> _Passage shown_
This paper argues that policy decisions are affected by the extent to which an economy is open, but are also affected by other factors like the size of the economy and the stage of its development, which also need to be considered by governments when making economic policy. 

To achieve these objectives, macroeconomic policies are used - for example, fiscal, monetary, and exchange rate policies, and supply-side policies. Each of these economic policies affects the parameters that governments are trying to address. For instance, expansionary fiscal policy which involves increasing government spending and reducing direct taxes would lead to an increase in AD, which would increase the level of prices in an economy, if AD were near or at the full employment level. 

However, while this would raise inflation, it would reduce demand-deficient unemployment. In fact, expansionary monetary and devaluations of the exchange rate would also likely cause governments a trade-off between promoting economic growth, which tends to lower unemployment, and demand-pull inflation in general. The government of an open economy would need to take into account the fact that choosing exchange rate policy may lead to such a trade-off.

> _Task goal_
Copy the part of the passage on economic policy that opens with "However, while this" and closes with "such a trade-off.", swapping "unemployment" for "joblessness" wherever it occurs.

> _Supplied information_
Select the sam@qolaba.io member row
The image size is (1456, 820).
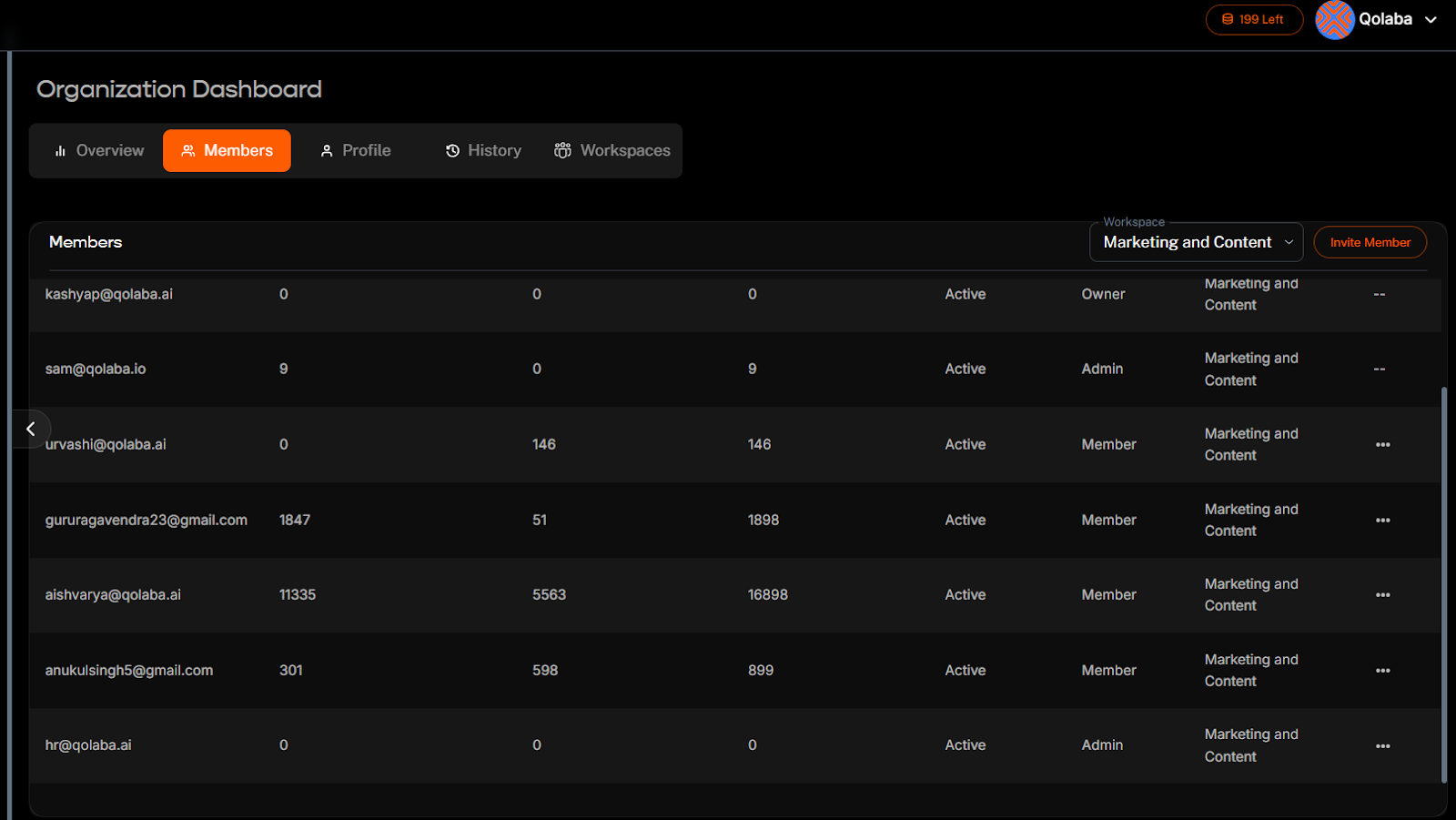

> _Full solution_
However, while this would raise inflation, it would reduce demand-deficient joblessness. In fact, expansionary monetary and devaluations of the exchange rate would also likely cause governments a trade-off between promoting economic growth, which tends to lower joblessness, and demand-pull inflation in general. The government of an open economy would need to take into account the fact that choosing exchange rate policy may lead to such a trade-off.